Für die kontroversen Debatten innerhalb der Umbenennungs-Initiative war Ralf eine gewichtige Stimme. Der Ukraine-Krieg und die folgende Kehrtwende im Selbstverständnis der deutschen Außenpolitik war eine große Herausforderung für alle progressiven Bündnisse. Wir haben intensiv und engagiert diskutiert, wobei Ralf stets dafür sorgte, dass heikle Punkte nicht einfach umgangen, sondern erörtert wurden. An der vertieften Auseinandersetzung, in denen Ralf häufig auf Philosophen, politische Theoretiker, kritische Denker und Schriftsteller wie Zola und Heine, Marx und Engels (ein wichtiges Anliegen bei der Umbenennung der Sedanstraße war ihm das In-die-Erinnerung-Zurückholen der mit Unterstützung der deutschen Besatzer durch französische Truppen niedergeschlagenen Pariser Commune) zurückgriff, hatte nicht nur er Freude. Politische Gestaltung und gesellschaftliche Auseinandersetzung als das eigentlich Menschliche standen im Mittelpunkt unserer Arbeit.
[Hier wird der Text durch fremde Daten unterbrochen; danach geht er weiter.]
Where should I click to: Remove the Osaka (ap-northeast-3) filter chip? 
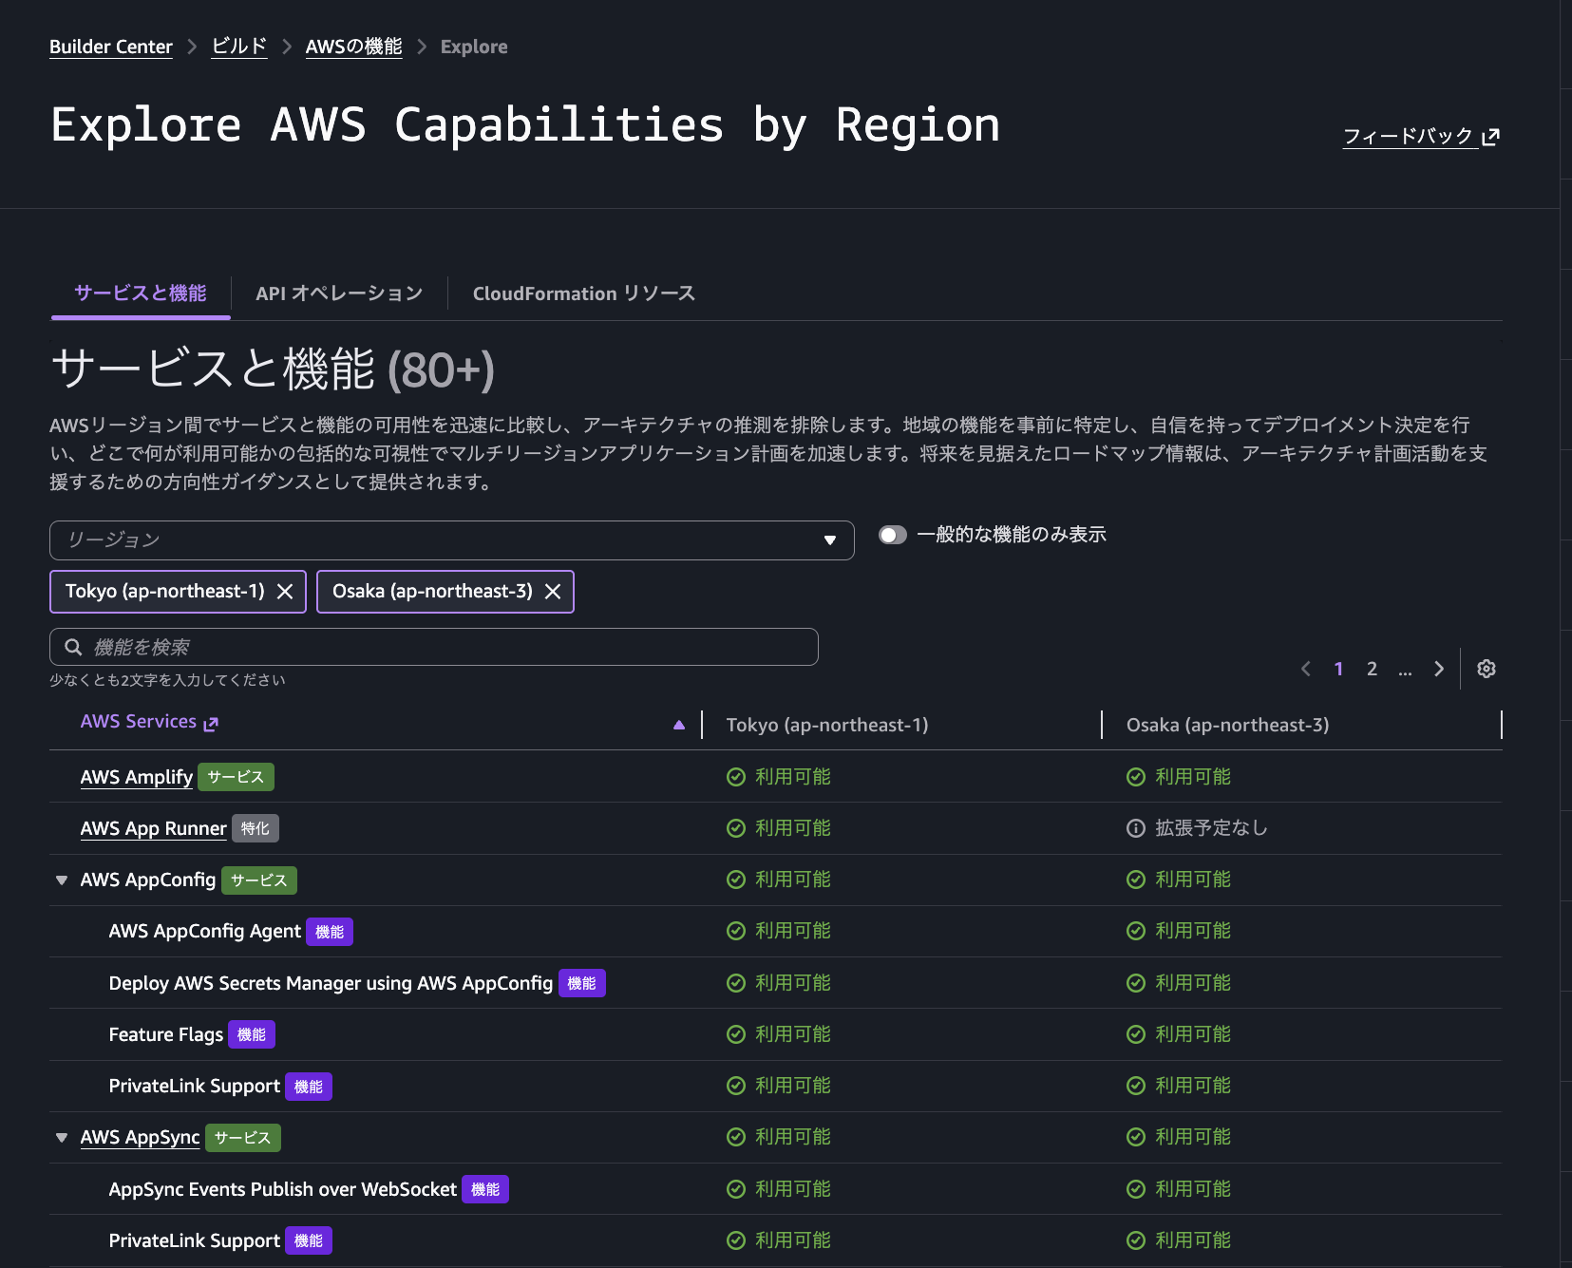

Besonders beeindruckend war Ralfs Mut und Offenheit. Von Anfang des Krieges an bezeichnete er sich, den Wehrdienstverweigerer mit DKP-Geschichte, als Pazifisten. Er wich vor der „Lumpenpazifismus“-Hetze nicht zurück und brachte seine anti-imperialistische Analyse und seine Überzeugung von der Gewaltfreiheit in eine Einheit. Auch bei unseren Besuchen in der Bezirksversammlung konnten wir sicher sein, dass Ralf sich nicht hinter den sprichwörtlichen Debatten um das Straßenbegleitgrün versteckte, sondern den Geschichtsrevisionismus von der rechten Seite des Parlaments argumentativ widerlegte.
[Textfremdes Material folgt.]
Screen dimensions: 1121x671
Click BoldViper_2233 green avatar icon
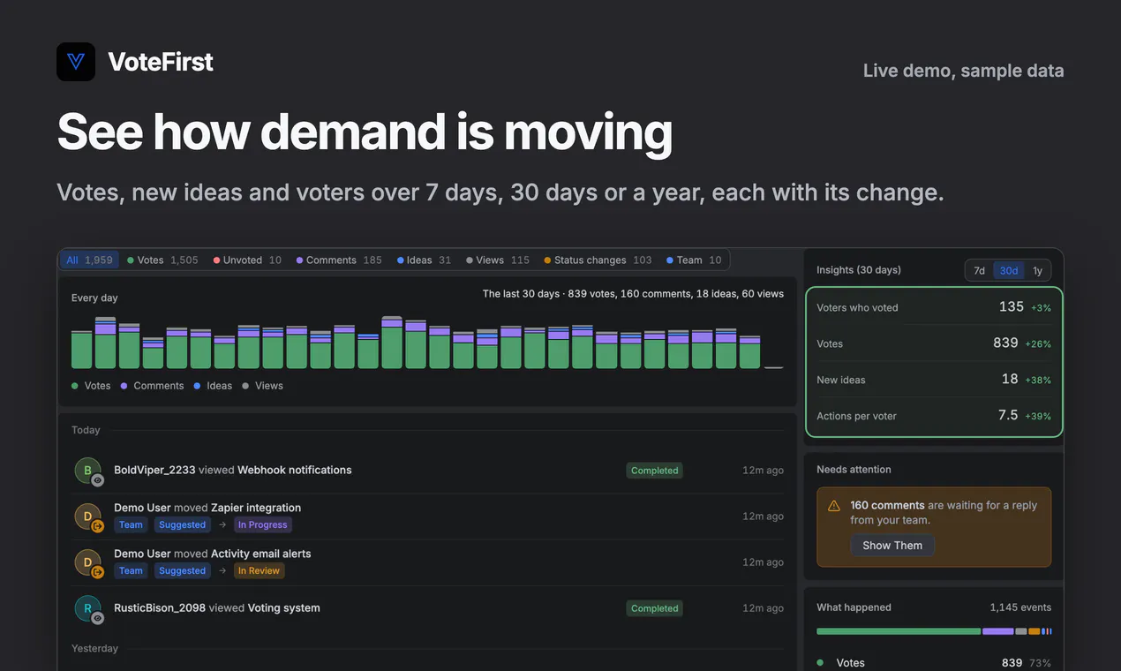87,471
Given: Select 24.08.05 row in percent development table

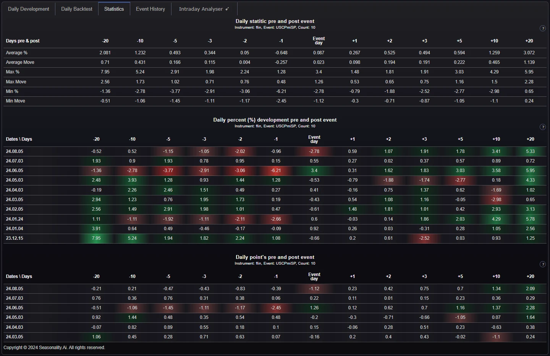Looking at the screenshot, I should (x=15, y=151).
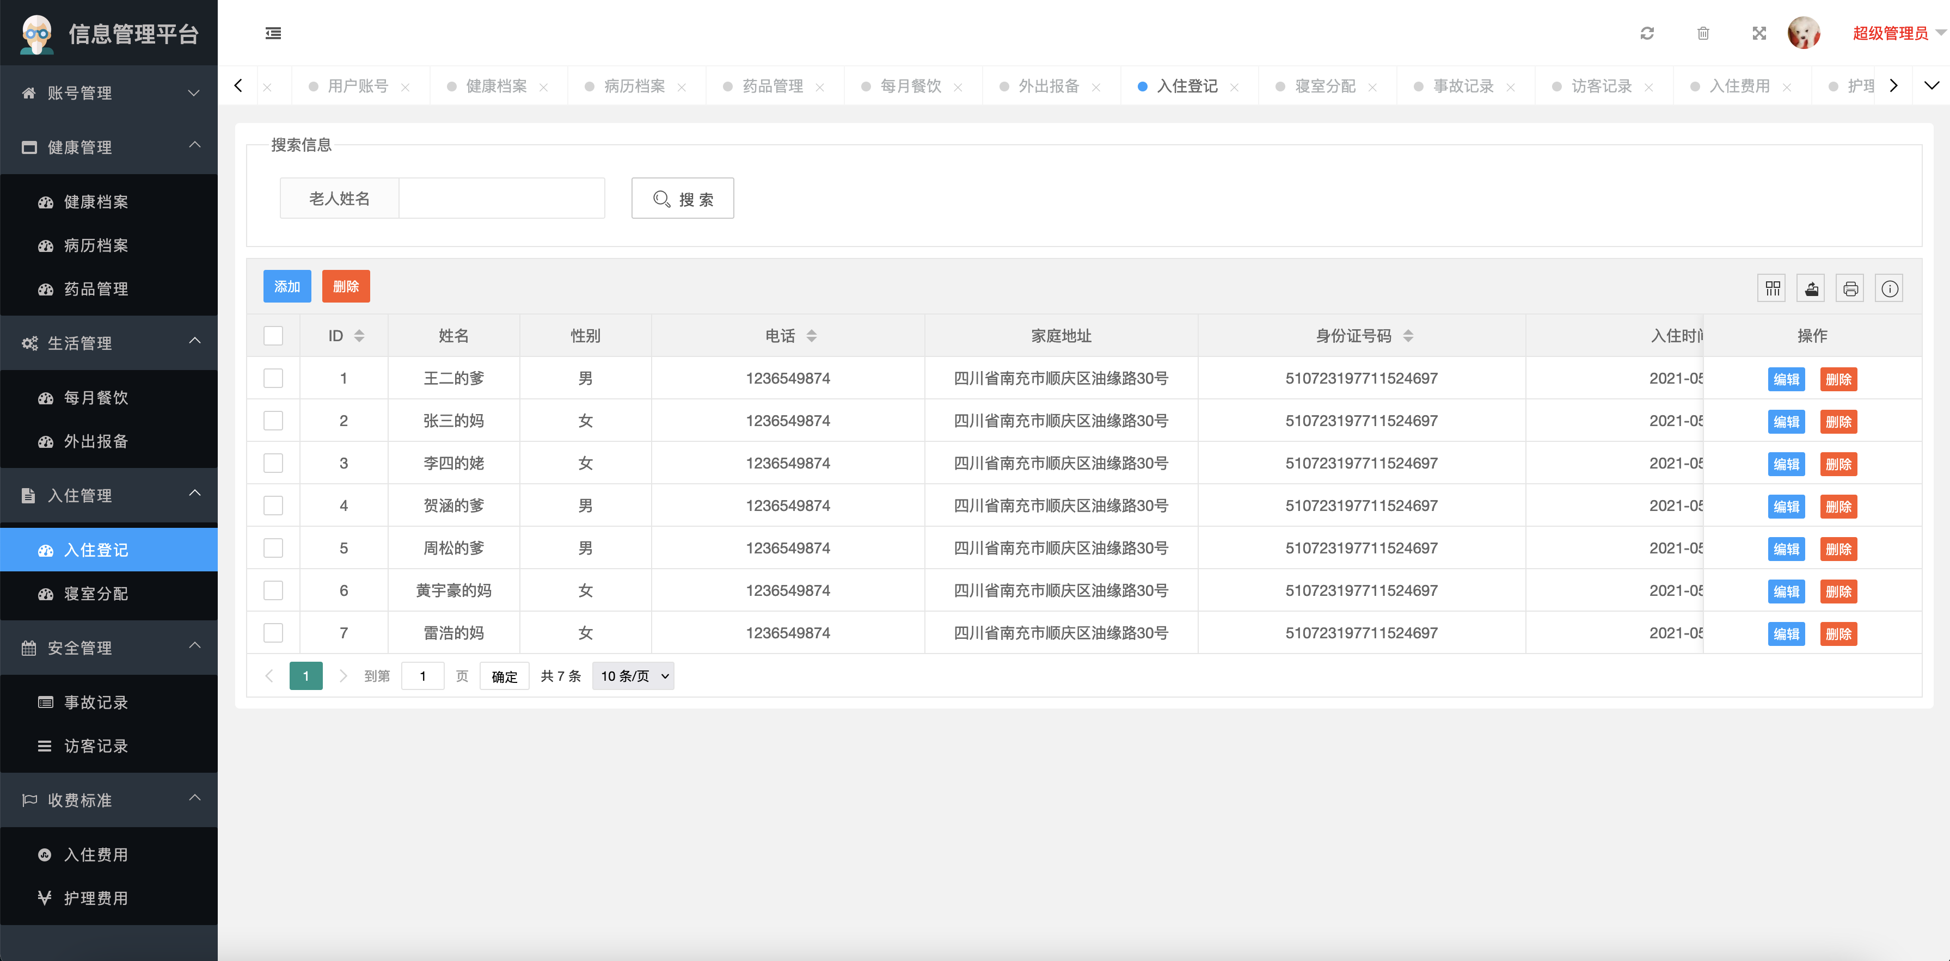The height and width of the screenshot is (961, 1950).
Task: Click the print table icon
Action: click(x=1850, y=288)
Ralfs nonkonforme und menschenfreundliche Offenheit beförderte entgegen aller Hürden gerade im letzten Jahr eine Erweiterung des Bündnisses. Ralfs klares Nein zum Krieg war auch für andere Stütze und Bezugspunkt, die eigene Kriegsgegnerschaft neu zu fassen. In seinem Gedicht Rückenlehne für Sozialisten aus dem Band Lyrische Reise durch den (un-)poetischen Alltag von 2014 brachte Ralf jedoch auch Zweifel an der Solidarität und der Verallgemeinerbarkeit der Aufklärung zum Ausdruck. Vor allem aber können wir darin seine eigene Begeisterung von der in Literatur gegossenen Menschheitsgeschichte als Quelle von heutiger Konfliktfähigkeit und Entwicklung lesen:
Rückenlehne für Sozialisten aus der Sicht eines Buches
Ich steh in Zentimeterstärke
In einem Buchschrank, and’re Werke
steh’n mir zur Rechten wie zur Linken –
mitunter sehr, sehr dicke Schinken.
So hab‘ ich hier an jeder Seite
Papierne Wesen und zwar gescheite.
Und solcherart wird es uns glücken:
Wir stehen da – Rücken an Rücken!
So manches Buch hat sich getrollt,
das erst hat zwischen uns gewollt.
Sind Bücher nur – doch eine Front
und noch dazu geschlossen,
wie es im Leben nicht gekonnt
oft haben die Genossen.
Für die Fortführung von Ralfs Erbe und die stetige Erarbeitung solidarischer Kultur können wir nicht zuletzt aus seiner Befürwortung französischer Lebensfreude – in Einheit von Geist und Tat, Aufklärung und sozialer Entwicklung – lernen. Für wie viele er damit bereits Bezugspunkt war, kam in den sehr persönlichen und sorgfältigen Beiträgen und der großen Anzahl der Gäste bei Ralfs Gedenkfeier Ende Januar zum Ausdruck.
Wir werden sein Erbe fortführen und ihn in unserer Erinnerung lebendig halten.